With all that being said, has anyone ever boiled ground oyster and put that “ calcium tea” in the chickens’ waterer? I’m completely out of options for added calcium for my girls; this is my last ditch effort...
 
try natural yogurt; if they like it (and I don't know a chicken who doesn't) you could drop some oyster shell in there as well. An even better source is canned sardines. Or ground mustard seed. Or haricot beans (soaked and cooked). Good luck!
 
Free ranging generally fixes the problem in this weather. Lots of tasty bugs to nom on that balance out the calcium. At least that’s what I’ve experienced with the difference between winter eggs and spring eggs.
 
try natural yogurt; if they like it (and I don't know a chicken who doesn't) you could drop some oyster shell in there as well. An even better source is canned sardines. Or ground mustard seed. Or haricot beans (soaked and cooked). Good luck!
Thanks a million for the ideas.
 
Instead of putting the oyster shell powder in the water, mix it into wet/fermented feed - it sticks to everything, so the chickens have to eat it along with everything else.

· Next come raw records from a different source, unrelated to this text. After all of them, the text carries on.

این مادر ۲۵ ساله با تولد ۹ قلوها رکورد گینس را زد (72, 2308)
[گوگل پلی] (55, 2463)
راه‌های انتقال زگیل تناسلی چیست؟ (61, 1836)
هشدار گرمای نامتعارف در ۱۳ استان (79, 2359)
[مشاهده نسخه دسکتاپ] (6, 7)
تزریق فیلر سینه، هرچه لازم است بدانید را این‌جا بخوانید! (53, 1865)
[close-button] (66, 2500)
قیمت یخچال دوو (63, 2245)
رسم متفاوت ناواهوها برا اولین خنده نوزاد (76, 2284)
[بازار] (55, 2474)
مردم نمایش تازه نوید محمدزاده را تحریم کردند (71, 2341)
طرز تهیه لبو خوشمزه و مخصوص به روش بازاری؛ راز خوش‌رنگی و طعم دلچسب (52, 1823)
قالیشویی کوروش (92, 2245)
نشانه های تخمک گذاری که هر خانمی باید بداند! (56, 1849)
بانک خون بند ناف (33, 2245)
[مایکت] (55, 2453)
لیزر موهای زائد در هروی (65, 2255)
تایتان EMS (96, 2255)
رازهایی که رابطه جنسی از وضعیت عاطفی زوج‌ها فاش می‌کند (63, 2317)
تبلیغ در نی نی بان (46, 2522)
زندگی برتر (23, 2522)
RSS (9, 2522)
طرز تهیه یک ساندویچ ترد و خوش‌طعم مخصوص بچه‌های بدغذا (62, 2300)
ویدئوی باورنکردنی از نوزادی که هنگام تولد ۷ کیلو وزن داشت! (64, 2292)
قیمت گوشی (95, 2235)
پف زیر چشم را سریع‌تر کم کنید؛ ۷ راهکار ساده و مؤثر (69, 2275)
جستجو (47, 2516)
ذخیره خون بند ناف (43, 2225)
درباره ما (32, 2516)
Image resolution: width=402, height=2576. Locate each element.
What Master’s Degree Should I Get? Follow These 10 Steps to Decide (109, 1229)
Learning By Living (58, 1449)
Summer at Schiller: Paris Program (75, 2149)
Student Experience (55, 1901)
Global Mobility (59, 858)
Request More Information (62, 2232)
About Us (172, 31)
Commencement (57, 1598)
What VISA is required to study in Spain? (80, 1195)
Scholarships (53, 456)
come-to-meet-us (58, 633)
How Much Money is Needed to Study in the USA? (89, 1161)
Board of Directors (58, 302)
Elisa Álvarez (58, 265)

Optimally you'd separate out the birds that need it, and feed only those ones the calcium enriched feed.
 
What is the feed your using? If I am guessing your a probably not using a layer feed. Use layer feed as you should be. I mix 66% layer and 33% starter. That solved shell issues. High production hens such as leghorns and production red suffer shell quality on nonlayer feed.
 
Instead of putting the oyster shell powder in the water, mix it into wet/fermented feed - it sticks to everything, so the chickens have to eat it along with everything else.

Optimally you'd separate out the birds that need it, and feed only those ones the calcium enriched feed.
Thank you for the ideas. I'll give fermentation a try. Unfortunately, I don't know which girl it is who's laying the thin shells considering the amount chickens I have. I'm ashamed to admit that I'm a victim of chicken math.
 
Thank you for the ideas. I'll give fermentation a try. Unfortunately, I don't know which girl it is who's laying the thin shells considering the amount chickens I have. I'm ashamed to admit that I'm a victim of chicken math.

I suppose you could try treating all of them (don't use large amounts of calcium, just a light dusting of oyster shell powder should do) and do it maybe twice a week for a few weeks. If it works you should see improvement in a week or two.